Text for analysis
################

How is the data in Nephroseq prepared?
Datasets are identified for inclusion from both literature searches and suggestions from our users. Good candidates for Nephroseq are datasets with raw gene expression data available for more than five kidney disease samples.
If a dataset appears to be a good candidate for Nephroseq, the next step is to map any available sample metadata to the Nephroseq ontology. In many cases, the data curators reach out to the study authors to request additional data or clarification.
For microarray datasets, gene expression data is log2 transformed and median centered per sample. For RNA-Seq datasets, raw sequencing data were aligned with TopHat v2.0.9 against Ensembl GRCh38 and expression normalization and differential expression analysis were executed using R in bioconductor/edgeR. Normalized data values are reported as log2(Counts Per Million aligned reads) and differential analyses are reported as F-tests. (Note that the dataset detail screen shows more details about processing/analysis of individual datasets.) For more info on RNA-Seq processing, see Kim D et al. TopHat2: accurate alignment of transcriptomes in the presence of insertions, deletions and gene fusions (Genome Biology 2013) and Robinson MD et al. edgeR: a Bioconductor package for differential expression analysis of digital gene expression data (Bioinformatics 2010).

################

(Stored items)
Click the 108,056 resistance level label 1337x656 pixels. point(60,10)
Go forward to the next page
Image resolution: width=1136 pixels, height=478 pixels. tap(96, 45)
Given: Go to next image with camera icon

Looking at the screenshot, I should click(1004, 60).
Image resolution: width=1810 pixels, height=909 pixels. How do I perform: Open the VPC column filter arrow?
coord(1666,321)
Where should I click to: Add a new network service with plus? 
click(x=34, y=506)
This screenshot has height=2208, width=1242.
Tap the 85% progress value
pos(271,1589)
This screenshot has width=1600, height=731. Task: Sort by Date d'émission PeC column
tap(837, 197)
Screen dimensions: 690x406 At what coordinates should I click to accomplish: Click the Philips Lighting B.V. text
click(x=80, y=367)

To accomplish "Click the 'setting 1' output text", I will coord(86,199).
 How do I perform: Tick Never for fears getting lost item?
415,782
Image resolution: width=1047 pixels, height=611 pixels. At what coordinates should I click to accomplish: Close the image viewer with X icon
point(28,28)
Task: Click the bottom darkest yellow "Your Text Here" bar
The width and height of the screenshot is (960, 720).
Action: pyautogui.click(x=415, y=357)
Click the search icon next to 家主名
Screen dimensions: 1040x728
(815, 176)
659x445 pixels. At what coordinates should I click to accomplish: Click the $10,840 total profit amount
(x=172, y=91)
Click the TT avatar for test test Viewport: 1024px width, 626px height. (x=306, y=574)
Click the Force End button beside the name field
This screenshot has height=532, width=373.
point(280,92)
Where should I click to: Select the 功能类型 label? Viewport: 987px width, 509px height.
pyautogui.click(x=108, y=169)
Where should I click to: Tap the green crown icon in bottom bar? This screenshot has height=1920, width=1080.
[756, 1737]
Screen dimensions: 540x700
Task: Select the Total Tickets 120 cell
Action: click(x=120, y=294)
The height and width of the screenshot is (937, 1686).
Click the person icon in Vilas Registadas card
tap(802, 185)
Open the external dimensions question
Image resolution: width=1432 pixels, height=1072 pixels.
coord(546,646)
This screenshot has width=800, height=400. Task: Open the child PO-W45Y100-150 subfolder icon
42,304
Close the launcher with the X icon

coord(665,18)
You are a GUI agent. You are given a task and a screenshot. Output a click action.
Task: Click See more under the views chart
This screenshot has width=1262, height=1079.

################

Assignment 1
In the text on how Nephroseq data is prepared, list every software tool, package, or reference genome named for processing RNA-Seq data.
Assignment 2
Continue the text on how Nephroseq data is prepared, picking up after its last sentence.
These items were taken from a different source than the text.

Response box 1
TopHat v2.0.9, Ensembl GRCh38, R, bioconductor/edgeR

Response box 2
Dataset expression values are mapped to our gene model, which allows users to compare multiple datasets together regardless of the original microarray or RNA-Seq platform.
Once the dataset has been mapped to the Nephroseq ontology and gene model, the dataset is run through our internal analysis engine to generate differential expression, co-expression, and outlier analyses. After analyses are generated, the dataset undergoes a scientific review process to ensure the quality of the resulting data.